- _WHAT NEEDS TO BE DONE_
May I have the lines from the one containing "The width and height of the screenshot is (766, 480)." to the end of the entries, returned exactly and with nothing else?
RECORDED INFORMATION Block Start
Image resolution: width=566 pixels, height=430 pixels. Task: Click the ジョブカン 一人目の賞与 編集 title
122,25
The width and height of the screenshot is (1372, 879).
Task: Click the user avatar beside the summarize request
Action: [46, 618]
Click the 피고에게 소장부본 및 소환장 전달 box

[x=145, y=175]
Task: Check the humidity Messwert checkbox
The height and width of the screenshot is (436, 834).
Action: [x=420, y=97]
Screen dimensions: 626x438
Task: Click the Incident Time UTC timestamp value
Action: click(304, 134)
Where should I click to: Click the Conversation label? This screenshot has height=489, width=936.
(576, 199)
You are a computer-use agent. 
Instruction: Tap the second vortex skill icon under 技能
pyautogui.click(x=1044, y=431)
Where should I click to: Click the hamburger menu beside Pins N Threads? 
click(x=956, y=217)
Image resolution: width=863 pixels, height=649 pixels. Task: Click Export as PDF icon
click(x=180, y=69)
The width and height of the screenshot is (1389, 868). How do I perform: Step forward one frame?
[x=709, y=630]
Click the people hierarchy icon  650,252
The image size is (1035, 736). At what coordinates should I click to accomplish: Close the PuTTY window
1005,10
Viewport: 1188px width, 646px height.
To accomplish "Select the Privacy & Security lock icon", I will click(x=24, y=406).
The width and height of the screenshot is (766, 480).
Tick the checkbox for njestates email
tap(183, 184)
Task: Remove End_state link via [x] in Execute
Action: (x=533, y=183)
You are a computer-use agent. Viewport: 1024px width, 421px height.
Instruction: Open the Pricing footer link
RECORDED INFORMATION Block End
- _ANSWER SECTION_
The width and height of the screenshot is (766, 480).
Tick the checkbox for njestates email
tap(183, 184)
Task: Remove End_state link via [x] in Execute
Action: (x=533, y=183)
You are a computer-use agent. Viewport: 1024px width, 421px height.
Instruction: Open the Pricing footer link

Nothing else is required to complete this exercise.